A full answer here has several parts. First, at the time of writing it's important to bear in mind that ConTeXt is not only available but works well, while LaTeX3 is a concept which is being developed. That means that it's not even 100% clear what shape LaTeX3 will take. It's also not clear that LaTeX3 will deliver, but for the purposes of answering the question I'll ignore this! I'll also highlight what seem to be (broad) similarities.
There are then two broad areas to talk about: the user 'experience' and the implementation. In both areas, there are differences but I'd like to highlight one important similarity: both ConTeXt and LaTeX3 are ultimately TeX-based. A radically-different approach from either would be to parse input using another language (Python is often highlighted, for its scripting ability), then convert to TeX primitives (plus low-level macros), and only do the real typesetting in TeX. Neither ConTeXt nor LaTeX3 do that.
At the user level
At the user level, LaTeX works with the concept of a document class as a key concept, .i.e. you always have:
In LaTeX2e, the separation between a class and adding code is somewhat diffuse. The idea for LaTeX3 is to make 'design' and 'code' separate areas, and so have the document class as a purely design concept. ConTeXt does not enforce the idea of a loading a particular 'style' for a document in the same way (although it is possible to load a module to set defaults). There is a key philosophical difference here, as ConTeXt is in many ways closer to the plain TeX concept of 'author as designer', while LaTeX3 is intended to enhance the separation of the two roles.
An area where there is clear similarity is that LaTeX3 will make a lot more use of keyval input 'out of the box' than LaTeX2e does. This is very much a similarity to ConTeXt, which makes extensive use of keyval. There are, however, differences in implementation (the classic one is that LaTeX keyval input skips spaces around the
=, while ConTeXt does not).
Another similarity in this area is that the scope of 'core' LaTeX3 supported ideas is intended to be much broader than 'core' LaTeX2e ones, and thus similar to what ConTeXt manages. Quite how this works out depends on the development of LaTeX3, do it is not possible at this stage to give a more detailed analysis of this area. This area encompasses the 'limitations of LaTeX2e' part of the question. For example, ConTeXt can do proper grid typesetting, which is a significant challenge in LaTeX2e.
At the implementation level, ConTeXt (Mark IV) uses a mix of TeX and Lua.

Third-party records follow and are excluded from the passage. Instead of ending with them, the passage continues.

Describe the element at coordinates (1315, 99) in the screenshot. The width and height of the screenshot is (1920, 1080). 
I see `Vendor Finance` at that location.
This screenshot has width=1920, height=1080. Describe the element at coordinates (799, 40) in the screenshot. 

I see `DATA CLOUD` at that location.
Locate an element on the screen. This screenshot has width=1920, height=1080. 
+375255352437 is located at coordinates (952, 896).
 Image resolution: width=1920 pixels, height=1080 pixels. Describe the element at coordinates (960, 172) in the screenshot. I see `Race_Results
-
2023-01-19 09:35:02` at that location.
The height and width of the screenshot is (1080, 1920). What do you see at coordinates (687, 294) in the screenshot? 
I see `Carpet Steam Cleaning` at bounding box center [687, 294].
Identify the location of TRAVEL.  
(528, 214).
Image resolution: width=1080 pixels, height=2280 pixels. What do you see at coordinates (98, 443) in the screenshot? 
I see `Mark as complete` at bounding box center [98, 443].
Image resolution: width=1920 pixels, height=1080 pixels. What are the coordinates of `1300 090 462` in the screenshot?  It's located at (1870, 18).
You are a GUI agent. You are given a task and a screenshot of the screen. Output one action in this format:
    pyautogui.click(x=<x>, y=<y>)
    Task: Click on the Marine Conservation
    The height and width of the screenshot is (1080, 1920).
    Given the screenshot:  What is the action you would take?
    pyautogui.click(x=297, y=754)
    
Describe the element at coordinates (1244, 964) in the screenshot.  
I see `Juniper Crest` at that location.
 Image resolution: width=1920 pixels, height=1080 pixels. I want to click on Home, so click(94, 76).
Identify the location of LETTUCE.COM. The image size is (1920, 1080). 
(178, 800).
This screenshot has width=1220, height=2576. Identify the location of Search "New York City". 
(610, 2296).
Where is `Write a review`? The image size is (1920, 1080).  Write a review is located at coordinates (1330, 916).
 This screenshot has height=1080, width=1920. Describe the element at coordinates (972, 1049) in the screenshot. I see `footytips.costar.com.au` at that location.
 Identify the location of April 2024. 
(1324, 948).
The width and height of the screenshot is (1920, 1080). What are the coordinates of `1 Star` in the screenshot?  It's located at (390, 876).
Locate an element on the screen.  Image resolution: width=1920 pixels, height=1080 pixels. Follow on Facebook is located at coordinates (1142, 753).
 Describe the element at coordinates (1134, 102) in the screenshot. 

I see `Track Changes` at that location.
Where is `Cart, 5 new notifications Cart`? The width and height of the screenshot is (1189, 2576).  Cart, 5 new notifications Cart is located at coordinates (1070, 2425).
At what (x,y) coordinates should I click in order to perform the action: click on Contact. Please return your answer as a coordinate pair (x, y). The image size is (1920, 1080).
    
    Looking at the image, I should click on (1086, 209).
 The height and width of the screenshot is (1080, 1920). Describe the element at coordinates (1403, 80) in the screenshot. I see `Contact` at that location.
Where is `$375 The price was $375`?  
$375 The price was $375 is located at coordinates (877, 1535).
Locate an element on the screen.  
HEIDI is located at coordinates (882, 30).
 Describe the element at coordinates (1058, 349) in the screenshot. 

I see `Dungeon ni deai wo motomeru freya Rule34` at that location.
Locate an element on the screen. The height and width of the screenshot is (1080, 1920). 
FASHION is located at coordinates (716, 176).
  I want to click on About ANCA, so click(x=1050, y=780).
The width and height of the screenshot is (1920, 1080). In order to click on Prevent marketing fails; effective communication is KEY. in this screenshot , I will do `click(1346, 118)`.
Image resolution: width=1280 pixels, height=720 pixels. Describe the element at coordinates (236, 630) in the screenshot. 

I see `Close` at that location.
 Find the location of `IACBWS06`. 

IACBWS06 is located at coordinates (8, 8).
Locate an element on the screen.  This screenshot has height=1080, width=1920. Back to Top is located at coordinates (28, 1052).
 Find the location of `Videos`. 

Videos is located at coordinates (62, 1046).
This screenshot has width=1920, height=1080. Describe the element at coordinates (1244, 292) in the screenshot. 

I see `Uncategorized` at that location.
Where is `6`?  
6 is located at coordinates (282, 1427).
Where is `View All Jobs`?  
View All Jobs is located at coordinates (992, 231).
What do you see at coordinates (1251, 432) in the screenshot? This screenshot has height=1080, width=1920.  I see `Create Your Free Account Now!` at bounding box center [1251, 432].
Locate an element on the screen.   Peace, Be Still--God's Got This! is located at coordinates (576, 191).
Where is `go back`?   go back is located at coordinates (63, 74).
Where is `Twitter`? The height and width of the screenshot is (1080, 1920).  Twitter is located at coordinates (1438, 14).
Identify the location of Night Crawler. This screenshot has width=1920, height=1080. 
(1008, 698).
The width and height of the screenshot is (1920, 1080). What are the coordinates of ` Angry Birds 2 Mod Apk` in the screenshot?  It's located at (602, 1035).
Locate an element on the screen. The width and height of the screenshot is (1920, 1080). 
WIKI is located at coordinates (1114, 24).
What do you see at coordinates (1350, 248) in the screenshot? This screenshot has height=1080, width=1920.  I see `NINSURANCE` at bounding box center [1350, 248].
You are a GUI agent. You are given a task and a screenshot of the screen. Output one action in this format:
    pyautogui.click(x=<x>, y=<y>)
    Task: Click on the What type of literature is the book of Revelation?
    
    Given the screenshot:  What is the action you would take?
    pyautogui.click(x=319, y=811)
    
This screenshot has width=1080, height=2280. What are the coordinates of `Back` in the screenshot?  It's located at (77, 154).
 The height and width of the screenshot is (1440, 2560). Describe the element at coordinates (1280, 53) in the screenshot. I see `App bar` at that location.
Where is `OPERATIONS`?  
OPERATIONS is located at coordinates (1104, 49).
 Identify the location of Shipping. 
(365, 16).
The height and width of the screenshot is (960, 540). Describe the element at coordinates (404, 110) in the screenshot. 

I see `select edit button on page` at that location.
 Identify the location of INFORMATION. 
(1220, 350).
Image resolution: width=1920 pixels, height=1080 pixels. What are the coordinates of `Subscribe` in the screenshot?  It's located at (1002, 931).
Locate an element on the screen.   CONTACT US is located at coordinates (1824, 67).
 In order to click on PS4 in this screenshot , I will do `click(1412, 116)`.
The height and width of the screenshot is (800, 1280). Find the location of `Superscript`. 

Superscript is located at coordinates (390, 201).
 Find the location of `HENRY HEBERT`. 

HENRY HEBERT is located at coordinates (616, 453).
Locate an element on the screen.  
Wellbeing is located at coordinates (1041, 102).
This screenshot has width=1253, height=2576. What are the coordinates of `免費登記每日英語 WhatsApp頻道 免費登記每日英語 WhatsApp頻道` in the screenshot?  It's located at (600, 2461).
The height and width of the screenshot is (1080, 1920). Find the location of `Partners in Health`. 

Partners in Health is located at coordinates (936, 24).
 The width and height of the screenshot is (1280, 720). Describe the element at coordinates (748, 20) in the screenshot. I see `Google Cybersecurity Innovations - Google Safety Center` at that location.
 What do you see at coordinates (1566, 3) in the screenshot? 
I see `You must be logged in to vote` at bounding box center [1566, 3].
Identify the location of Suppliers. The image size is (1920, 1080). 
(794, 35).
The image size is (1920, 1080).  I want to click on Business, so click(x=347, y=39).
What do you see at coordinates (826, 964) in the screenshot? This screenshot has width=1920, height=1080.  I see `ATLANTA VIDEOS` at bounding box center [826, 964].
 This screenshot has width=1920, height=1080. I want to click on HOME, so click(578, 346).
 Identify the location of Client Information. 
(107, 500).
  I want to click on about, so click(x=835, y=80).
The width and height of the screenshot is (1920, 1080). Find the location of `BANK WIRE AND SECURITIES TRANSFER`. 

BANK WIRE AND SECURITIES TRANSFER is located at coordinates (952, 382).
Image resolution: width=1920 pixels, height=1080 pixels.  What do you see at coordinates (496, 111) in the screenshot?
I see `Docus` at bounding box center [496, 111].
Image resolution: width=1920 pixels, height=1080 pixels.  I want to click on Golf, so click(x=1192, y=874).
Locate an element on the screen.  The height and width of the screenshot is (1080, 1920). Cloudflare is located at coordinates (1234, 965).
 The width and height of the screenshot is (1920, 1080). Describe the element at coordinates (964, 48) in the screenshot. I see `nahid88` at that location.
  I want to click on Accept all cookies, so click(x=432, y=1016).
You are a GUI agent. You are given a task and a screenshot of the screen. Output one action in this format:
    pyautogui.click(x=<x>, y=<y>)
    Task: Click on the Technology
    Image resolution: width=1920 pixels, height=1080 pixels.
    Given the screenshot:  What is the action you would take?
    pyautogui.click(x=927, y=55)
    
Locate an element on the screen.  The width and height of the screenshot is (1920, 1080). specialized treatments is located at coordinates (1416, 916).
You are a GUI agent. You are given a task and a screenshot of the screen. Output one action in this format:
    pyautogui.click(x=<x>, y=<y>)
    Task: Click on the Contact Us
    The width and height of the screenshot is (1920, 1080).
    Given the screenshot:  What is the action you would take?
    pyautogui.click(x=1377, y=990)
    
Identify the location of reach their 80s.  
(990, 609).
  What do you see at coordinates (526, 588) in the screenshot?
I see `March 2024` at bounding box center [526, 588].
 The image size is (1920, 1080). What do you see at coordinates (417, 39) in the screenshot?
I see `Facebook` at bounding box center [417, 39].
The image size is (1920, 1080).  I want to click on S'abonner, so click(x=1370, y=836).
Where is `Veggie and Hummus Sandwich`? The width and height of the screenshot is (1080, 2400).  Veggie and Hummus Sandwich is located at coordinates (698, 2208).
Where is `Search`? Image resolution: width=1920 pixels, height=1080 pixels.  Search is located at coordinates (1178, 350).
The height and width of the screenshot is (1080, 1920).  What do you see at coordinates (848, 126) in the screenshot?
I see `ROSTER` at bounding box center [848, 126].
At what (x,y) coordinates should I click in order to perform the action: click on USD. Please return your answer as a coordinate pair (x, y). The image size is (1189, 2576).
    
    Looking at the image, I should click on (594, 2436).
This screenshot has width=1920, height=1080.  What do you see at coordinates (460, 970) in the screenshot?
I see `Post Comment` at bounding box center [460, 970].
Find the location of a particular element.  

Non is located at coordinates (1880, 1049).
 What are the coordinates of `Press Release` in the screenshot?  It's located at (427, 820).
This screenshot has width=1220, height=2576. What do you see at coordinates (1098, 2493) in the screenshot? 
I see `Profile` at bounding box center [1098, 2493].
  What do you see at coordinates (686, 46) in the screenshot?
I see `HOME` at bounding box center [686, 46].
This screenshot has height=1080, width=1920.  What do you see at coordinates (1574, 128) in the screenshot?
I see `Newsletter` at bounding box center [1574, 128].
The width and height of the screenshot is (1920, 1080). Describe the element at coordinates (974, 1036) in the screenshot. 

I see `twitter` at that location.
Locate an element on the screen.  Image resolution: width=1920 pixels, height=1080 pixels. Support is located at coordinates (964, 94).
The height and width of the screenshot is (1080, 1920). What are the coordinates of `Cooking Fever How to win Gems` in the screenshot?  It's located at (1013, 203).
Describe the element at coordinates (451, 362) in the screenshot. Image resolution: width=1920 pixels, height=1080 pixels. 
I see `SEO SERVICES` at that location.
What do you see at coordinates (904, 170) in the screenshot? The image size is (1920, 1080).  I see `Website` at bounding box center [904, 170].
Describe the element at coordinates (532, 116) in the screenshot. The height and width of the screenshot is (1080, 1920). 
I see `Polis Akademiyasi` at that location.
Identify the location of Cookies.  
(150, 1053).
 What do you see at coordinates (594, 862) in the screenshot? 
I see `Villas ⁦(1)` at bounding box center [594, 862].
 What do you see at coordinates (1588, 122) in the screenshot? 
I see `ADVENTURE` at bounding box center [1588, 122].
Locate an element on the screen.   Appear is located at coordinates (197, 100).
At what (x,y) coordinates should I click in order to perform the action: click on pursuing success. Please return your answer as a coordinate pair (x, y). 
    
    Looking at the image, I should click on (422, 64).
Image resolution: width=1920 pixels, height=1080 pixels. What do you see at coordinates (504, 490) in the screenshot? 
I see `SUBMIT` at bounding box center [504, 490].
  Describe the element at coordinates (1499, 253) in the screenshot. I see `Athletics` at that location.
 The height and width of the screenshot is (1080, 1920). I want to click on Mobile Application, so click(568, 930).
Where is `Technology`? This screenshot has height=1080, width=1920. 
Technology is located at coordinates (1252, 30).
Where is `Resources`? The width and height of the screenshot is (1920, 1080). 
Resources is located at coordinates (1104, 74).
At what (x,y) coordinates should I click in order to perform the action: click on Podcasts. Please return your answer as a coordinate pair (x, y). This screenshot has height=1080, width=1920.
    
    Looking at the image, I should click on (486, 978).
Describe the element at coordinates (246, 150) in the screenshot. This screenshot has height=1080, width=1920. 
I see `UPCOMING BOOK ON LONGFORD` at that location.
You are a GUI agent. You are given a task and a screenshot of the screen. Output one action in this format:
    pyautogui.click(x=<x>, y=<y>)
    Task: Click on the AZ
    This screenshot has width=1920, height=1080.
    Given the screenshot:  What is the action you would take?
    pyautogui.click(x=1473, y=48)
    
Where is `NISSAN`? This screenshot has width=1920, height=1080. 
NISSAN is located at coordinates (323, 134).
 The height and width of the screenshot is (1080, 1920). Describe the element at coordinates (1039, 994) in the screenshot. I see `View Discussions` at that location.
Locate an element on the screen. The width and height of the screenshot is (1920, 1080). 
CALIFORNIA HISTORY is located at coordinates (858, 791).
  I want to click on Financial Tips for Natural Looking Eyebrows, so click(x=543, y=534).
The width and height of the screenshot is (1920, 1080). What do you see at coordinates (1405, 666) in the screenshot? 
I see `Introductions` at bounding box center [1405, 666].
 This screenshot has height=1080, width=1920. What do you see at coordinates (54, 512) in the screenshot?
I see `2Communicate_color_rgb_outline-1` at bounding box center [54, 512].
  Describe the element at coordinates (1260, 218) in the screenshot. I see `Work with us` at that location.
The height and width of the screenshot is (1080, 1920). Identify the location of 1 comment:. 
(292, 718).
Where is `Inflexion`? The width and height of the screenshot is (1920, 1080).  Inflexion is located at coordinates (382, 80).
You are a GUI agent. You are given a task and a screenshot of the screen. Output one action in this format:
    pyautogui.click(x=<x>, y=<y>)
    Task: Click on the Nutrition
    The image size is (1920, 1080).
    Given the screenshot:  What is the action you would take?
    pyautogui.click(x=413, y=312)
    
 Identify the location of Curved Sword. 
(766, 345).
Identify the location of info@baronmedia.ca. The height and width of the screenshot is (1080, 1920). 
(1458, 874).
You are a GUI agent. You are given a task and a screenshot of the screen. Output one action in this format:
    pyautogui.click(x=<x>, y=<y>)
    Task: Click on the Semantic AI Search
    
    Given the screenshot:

On the other hand, LaTeX3 is (currently) dependent on e-TeX plus the
\pdfstrcmp macro (or equivalent functionality), and thus works with suitably recent versions of pdfTeX, XeTeX and LuaTeX. LaTeX3 then constructs a programming language of its own ('expl3') using the require TeX primitives. This is clearly a fundamental different, as Lua provides ConTeXt with a flexible programming system and also access to TeX internals that are not available using primitives. At the time of writing, it's not clear how LaTeX3 might handle 'LuaTeX-only' ideas: might there be team-supported 'LuaTeX-only' modules, for example?
The fact that LaTeX3 uses only TeX, whereas ConTeXt uses a large amount of Lua, leads on to the fact that LaTeX3, like LaTeX2e, is intended to be a TeX format which can be used in a 'classical' manner
pdftex "&latex3" <myfile>
ConTeXt, in contrast, is a more 'dynamic' assembly as the Lua part is not saved into the format file. Thus ConTeXt is always executed using the
context script. Using this script-based wrapper, ConTeXt can deal with multiple TeX runs, indexing and so forth 'automagically'. The intention (at present) is that LaTeX3 will work in the same way as LaTeX2e: one LaTeX run = one TeX run.
ConTeXt is build explicitly on TeX and Lua, while LaTeX3 defines its own language, expl3. Thus programming ConTeXt means programming in TeX, which is not documented formally in the ConTeXt manuals. A key driver behind LaTeX3 is the idea that beyond the kernel, everything needed to program LaTeX3 should be documented in the LaTeX3 documentation.
LaTeX3 is also aiming for a clear separation between user functions and internal functions, i.e. for every document-level function
\foo there should be a (documented) internal function
\int_foo. ConTeXt has a very rich set of interfaces, but is not (to my knowledge) built on quite such strict 'two-layer' principles.